Stern frowned. "Do you have a way to test the panels? See if they'll hold up?"

"Not really, no. We could stress-test one, if we were willing to risk breaking it, but since we have no spare panels, I won't do that. Instead, I'm doing a microscopic polarization visual inspect." He pointed to the technician in the corner, wearing goggles, going over the glass. "That test can pick up preexisting stress lines - which always exist in glass - and give us a rough idea of whether they'll break. And he's got a digital camera that is feeding the data points directly into the computer."

"You going to do a computer simulation?" Stern said.

"It'll be very crude," Gordon said. "Probably not worth doing, it's so crude. But I'll do it anyway."

"So what's the decision?"

"When to fill the panels."

"I don't understand."

"If we fill them now, and they hold up, then everything is probably fine. But you can't be sure. Because one of the tanks may have a weakness that will break only after a period of pressure. So that's an argument to fill all the tanks at the last minute."

"How fast can you fill them?"

"Pretty fast. We have a fire hose down here. But to minimize stress, you probably want to fill them slowly. In which case, it would take almost two hours to fill all nine shields."

"But don't you get field bucks starting two hours before?"

"Yes - if the control room is working right. But the control room equipment has been shut down for ten hours.
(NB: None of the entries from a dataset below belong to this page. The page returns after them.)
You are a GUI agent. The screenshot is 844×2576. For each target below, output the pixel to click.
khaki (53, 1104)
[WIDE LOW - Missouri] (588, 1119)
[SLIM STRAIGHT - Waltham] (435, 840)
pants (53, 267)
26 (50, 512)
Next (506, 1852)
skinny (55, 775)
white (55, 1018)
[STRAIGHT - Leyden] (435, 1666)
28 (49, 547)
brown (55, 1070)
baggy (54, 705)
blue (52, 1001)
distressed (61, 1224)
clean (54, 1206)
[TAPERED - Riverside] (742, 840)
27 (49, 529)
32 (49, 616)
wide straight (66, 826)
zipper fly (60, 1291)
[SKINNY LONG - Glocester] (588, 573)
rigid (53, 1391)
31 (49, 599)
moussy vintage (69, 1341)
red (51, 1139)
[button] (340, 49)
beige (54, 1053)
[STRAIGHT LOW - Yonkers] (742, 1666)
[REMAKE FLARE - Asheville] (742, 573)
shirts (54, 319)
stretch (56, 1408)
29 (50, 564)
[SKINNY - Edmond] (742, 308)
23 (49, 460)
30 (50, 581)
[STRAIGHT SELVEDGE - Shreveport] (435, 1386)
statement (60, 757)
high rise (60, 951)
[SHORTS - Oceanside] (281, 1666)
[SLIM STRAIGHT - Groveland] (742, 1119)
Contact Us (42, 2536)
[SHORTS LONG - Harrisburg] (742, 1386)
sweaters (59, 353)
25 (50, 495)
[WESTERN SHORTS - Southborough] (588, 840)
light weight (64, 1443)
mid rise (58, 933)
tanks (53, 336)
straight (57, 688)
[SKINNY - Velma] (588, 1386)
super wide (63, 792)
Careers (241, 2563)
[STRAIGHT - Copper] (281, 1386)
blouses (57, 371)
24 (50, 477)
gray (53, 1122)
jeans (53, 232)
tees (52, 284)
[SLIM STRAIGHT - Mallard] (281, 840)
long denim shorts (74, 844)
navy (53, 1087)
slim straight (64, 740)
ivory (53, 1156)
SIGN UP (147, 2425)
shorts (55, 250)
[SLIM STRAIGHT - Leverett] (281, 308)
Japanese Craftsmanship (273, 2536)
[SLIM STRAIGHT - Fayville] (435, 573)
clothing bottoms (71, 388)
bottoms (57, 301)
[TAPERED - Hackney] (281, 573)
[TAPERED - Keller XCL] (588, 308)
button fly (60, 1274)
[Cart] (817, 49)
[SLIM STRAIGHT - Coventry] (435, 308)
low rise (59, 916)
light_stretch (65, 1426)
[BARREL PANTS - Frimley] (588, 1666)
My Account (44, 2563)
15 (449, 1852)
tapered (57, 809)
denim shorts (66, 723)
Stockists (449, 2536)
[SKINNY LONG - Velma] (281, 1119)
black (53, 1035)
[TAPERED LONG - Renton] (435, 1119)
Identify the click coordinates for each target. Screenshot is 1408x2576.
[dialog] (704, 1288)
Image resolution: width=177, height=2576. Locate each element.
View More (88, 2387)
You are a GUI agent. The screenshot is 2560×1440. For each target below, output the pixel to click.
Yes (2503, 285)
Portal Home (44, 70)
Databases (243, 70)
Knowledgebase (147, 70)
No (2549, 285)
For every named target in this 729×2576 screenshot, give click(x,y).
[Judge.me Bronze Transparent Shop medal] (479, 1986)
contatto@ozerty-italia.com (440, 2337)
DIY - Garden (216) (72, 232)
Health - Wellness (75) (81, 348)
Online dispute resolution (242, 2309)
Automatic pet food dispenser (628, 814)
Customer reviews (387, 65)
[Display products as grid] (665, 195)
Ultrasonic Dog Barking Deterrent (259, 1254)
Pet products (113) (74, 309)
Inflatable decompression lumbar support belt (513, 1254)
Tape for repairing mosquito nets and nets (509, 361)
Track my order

Acid fumes have gotten up there. It may have affected the electronics. We don't know if it is working properly or not."

"I understand now," Stern said. "And each of the tanks is different."

"Right. Each one is different."

It was, Stern thought, a classic real-world scientific problem. Weighing risks, weighing uncertainties. Most people never understood that the majority of scientific problems took this form. Acid rain, global warming, environmental cleanup, cancer risks - these complex questions were always a balancing act, a judgment call. How good was the research data? How trustworthy were the scientists who had done the work? How reliable was the computer simulation? How significant were the future projections? These questions arose again and again. Certainly the media never bothered with the complexities, since they made bad headlines. As a result, people thought science was cut and dried, in a way that it never was. Even the most established concepts - like the idea that germs cause disease - were not as thoroughly proven as people believed.

And in this particular instance, a case directly involving the safety of his friends, Stern was faced with layers of uncertainty. It was uncertain whether the tanks were safe. It was uncertain whether the control room would give adequate warning. It was uncertain whether they should fill the tanks slowly now, or quickly later. They were going to have to make a judgment call. And lives depended on that call.

Gordon was staring at him. Waiting.

"Are any of the tanks unpitted?" Stern said.

"Yes. Four."

"Then let's fill those tanks now," Stern said. "And wait for the polarization analysis and the computer sim before filling the others."

Gordon nodded slowly. "Exactly what I think," he said.

Stern said, "What's your best guess? Are the other tanks okay, or not?"

"My best guess," Gordon said, "is that they are. But we'll know more in a couple of hours."